十二月三日 カレンダーの日

 昭和六十三年(一九八八年)、日本の団扇、扇子、カレンダーのメーカー及び販売会社で構成された業界団体「全国団扇扇子カレンダー協議会」が制定した記念日。


 制定日のきっかけとなったのは、明治五年(一八七二年)十二月三日をもって導入された太陽暦に伴い、いきなり日本のカレンダーが同日、明治六年元旦になったことに由来する。

 それまでの日本は太陰太陽暦(天保暦=旧暦)を基準としていて、十二月二日の翌日がいきなり太陽暦(西暦=新暦)一月一日になったわけだ。


 明治政府がある意味強行とも言える手段に打って出たのもまた、諸外国に舐めてかかられていた当時の時代背景が大きく影響していると言える。


 太陽暦の原型は紀元前のエジプトで既に導入されていて、その流れを受けたカエサル時代のローマ帝国が当時のヨーロッパに広く普及させ(=ユリウス暦)、ぐっと時代を降って十六世紀のバチカンで暦計算をマイナーチェンジしてからは「グレゴリオ暦」として欧米スタンダードに収まっていた。

 そんな欧米に倣え、そして不平等条約の改正交渉するぞ、という明治政府の勇足政策だったというわけである。

 要するに目的が欧米と交渉という外交に向いていたから、国内はむちゃくちゃ大混乱した。


「ちょ……っ、年末どこいったん !? 」

「いや、月末の給料もうてないし!」


 月の大小を二十九日と三十日で構成する太陰太陽暦では、閏年は十三ヶ月で一年という計算をしていた。

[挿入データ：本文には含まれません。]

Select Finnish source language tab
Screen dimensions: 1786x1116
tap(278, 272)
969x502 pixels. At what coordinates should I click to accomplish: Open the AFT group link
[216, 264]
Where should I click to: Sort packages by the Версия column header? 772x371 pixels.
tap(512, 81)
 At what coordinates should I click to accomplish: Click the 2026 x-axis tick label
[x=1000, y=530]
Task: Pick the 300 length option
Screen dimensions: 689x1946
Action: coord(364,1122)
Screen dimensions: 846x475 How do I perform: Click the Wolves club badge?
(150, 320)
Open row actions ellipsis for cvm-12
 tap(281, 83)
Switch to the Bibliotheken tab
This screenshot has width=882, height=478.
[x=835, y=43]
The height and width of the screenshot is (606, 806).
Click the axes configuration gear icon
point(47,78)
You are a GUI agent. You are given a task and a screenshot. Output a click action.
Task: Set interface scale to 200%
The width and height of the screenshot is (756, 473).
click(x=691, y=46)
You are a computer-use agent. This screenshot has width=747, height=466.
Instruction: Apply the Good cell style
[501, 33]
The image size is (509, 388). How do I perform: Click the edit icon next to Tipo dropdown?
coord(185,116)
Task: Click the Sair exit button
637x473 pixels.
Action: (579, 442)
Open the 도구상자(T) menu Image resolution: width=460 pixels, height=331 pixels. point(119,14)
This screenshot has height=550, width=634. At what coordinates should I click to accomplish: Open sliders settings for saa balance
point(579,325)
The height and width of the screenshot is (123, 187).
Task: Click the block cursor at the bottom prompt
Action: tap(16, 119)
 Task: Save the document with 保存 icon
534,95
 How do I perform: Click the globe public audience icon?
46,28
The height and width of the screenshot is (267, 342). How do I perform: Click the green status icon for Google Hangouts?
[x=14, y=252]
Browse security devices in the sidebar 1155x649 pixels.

 明治五年は閏年にあたり、本来なら「十二月が二回あった」のだが、半強制的に太陽暦に切り替えたことで、その「二回目の十二月と残り二十数日間がスパッとどっかに消えた」というリアル時間泥棒が起こったことになる。

 庶民生活がいかに混乱したか想像に難くない。

 もはや閏年狙い撃ちで暦変更のタイミングをぶつけたんだろうと思わざるを得ない(経営者目線。なんちゃって)。


 そして混乱はじわじわと細く長く続いており、しばらくは西暦と旧暦を併用することになる。

 例えば、種まきのタイミング、収穫のタイミングなんかが代表的だが、庶民の実生活においては旧暦が重要な役割を占めていた。

 一説によると、暦の併用は戦後である昭和二十二年(一九四七年)時点でも確認ができているそうだから、混乱とかいうレベルを遥かに凌駕した大問題だったことが偲ばれる。

 もっとも、西暦に転換した現在も旧暦の名残はしっかりとカレンダーに記されている。

 それが当作でも度々取り上げる太陽黄経を基準とした暦の名称「春分や秋分」「夏至や冬至」「小満しょうまん芒種ぼうしゅ処暑しょしょ降霜こうそう」といった季節の変わり目を示す言葉——二十四節気である。

 先月「小雪しょうせつ」を過ぎたが、そろそろ次の節気である「大雪たいせつ」がくる頃である。